▶ Passage:
The method for continuously casting the beryllium copper alloy by using
this casting apparatus has the following problems.
That is, although the casting needs to be effected at low temperatures to
obtain the isometric crystals, the low temperature casting is likely to
cause clogging of nozzle 3. More particularly, even when the regulating
mechanism 8 is opened in the initial stage of the casting, the static
pressure of the melt 2 is not applied to the entire interior of the nozzle
3, and the flow amount of the melt through the nozzle 3 is small.
Accordingly, the stream of the melt is likely to be cooled at the initial
stage due to removal of heat through the nozzle 3, so that the nozzle 3 is
likely to be clogged. On the other hand, if the casting temperature is
elevated to prevent clogging of the nozzle, a temperature gradient between
an outer shell portion and an interior portion of the melt poured into the
mold 5 becomes greater. As a result, columnar crystals among the crystals
of the beryllium copper alloy predominantly grow along the temperature
gradient, so that the resulting crystal structure consists essentially of
a columnar crystals and mechanical properties such as mechanical strength
and processability are deteriorated.
Therefore, beryllium copper alloys having great mechanical strength and
excellent processability in which the crystalline structure consists
essentially of isometric crystals cannot be obtained by the conventional
method for vertically and continuously casting the beryllium copper alloy.
SUMMARY OF THE INVENTION
It is therefore an object of the present invention to solve the
above-mentioned problems, and to provide a method for vertically and
continuously casting beryllium copper alloys having large mechanical
strength and excellent processability, in which the crystalline structure
consists essentially of the isometric crystals.
The above object can be accomplished by the method for vertically and
continuously casting the beryllium copper alloy, characterized in that a
casting nozzle having a flow rate-regulating mechanism, which is
positioned in a melt inside a mold and can regulate a flow rate of the
melt, and being opened in the melt inside the mold, is provided in the
melt inside the mold, the melt is poured into the mold through the nozzle,
and the beryllium copper alloy is vertically and continuously cast in a
temperature range of a liquidus temperature of the beryllium copper alloy
and a temperature higher than the liquidus temperature by 50.degree. C.,
whereby the beryllium copper alloy having the crystalline structure
consisting essentially of the isometric crystals can be obtained.
The present invention has been accomplished on the basis of the following
knowledge.
That is, when the pouring rate of the melt is regulated at the upper end of
the nozzle as shown in FIG. 1a, air enters the interior of the nozzle
through a nozzle wall due to negative pressure generated inside the nozzle
because the nozzle is made of porous carbon. Therefore, the melt falls
down as a spiral flow in air inside the nozzle. When casting is effected
at a low temperature to obtain the crystalline structure consisting of the
isometric crystals, the temperature of the melt rapidly decreases and
consequently the melt begins to be solidified so that the nozzle is likely
to be clogged.

▶ Written task A:
According to the casting passage, within what temperature range is the beryllium copper alloy cast in the invented method?
▶ Written task B:
Please write the next part of the casting passage, picking up after its final sentence.

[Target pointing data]

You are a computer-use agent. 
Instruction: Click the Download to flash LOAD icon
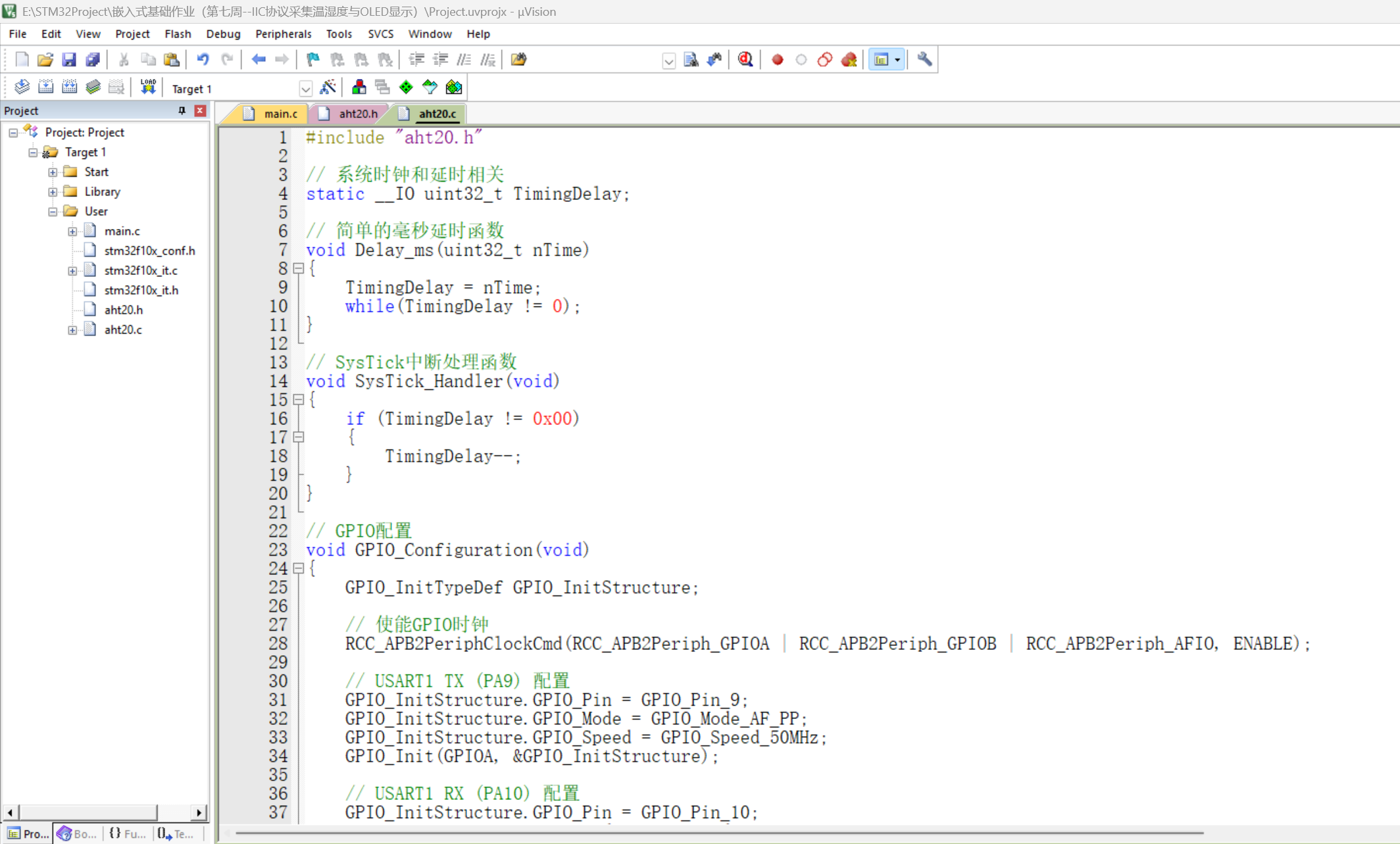coord(147,87)
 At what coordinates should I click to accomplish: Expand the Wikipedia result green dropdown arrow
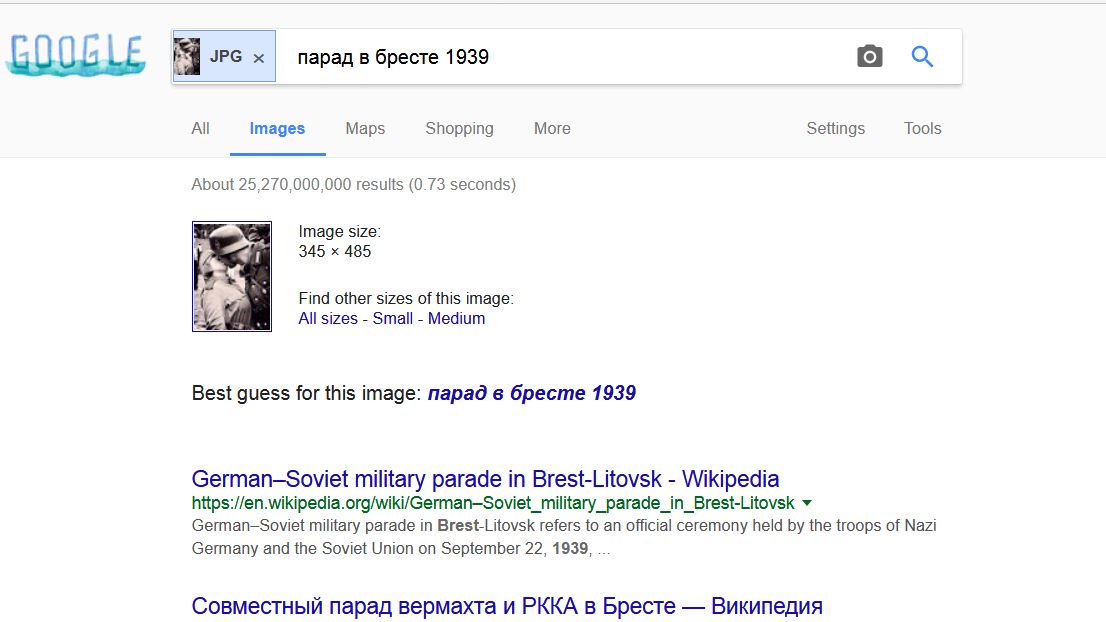pyautogui.click(x=807, y=503)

▶ Reply A:
From the alloy's liquidus temperature up to 50 °C above it.

▶ Reply B:
On the other hand, if the casting temperature is raised to prevent the
clogging of the nozzle, the temperature gradient becomes greater as
mentioned above, with the result that the crystalline structure is
unfavorably converted to the columnar crystals having low mechanical
strength and poor processability.
Since the present invention uses the casting nozzle having the melt flow
rate-regulating mechanism to be located in the melt inside the mold, the
static pressure of the melt inside a tundish is exerted uniformly over the
entire inner peripheral surface of a flow path inside the nozzle. That is,
since the static pressure of the melt is exerted over the entire nozzle,
the flow amount of the melt in the initial stage of the casting is great.
Consequently, the melt flows through the nozzle without being hindered due
to the removal of heat of the melt through the nozzle, so that the melt
flows down through the nozzle without clogging the nozzle. Accordingly,
the melt flows down in a columnar fashion over the entire casting flow
path of the nozzle. When the melt is continuously cast in the temperature
range between the liquidus temperature of the beryllium copper alloy and
the temperature higher than the liquidus temperature by 50.degree. C. by
using this casting nozzle, the beryllium copper alloy having excellent
mechanical properties and processability can be obtained, in which the
crystalline structure consists essentially of the isometric crystals. The
present invention has been accomplished based on the above discovery.
According to the present invention, it is preferable that the melt of the
beryllium copper alloy is continuously discharged into the mold over the
substantially entire circumferential directions of the nozzle through the
nozzle.
Further, according to the present invention, it is preferable that the flow
rate of the melt of the beryllium copper alloy is regulated in the melt
and at a lower end of the casting nozzle inside the mold.
The method for vertically and continuously casting the beryllium copper
alloy according to the present invention is favorably applied to the
beryllium copper alloys having the composition consisting essentially of
0.20-2.50% by weight of Be, 0.20-2.70% by weight of at least one element
of Co, Ni and Al, and the balance being Cu and inevitable impurities.
A more preferable composition of the beryllium copper alloy is Cu-1.60-2.00
Be-0.20-0.35 Co, Cu-0.40-0.70 Be-2.40-2.70 Co, or Cu-0.20-0.60
Be-1.40-2.20 Ni.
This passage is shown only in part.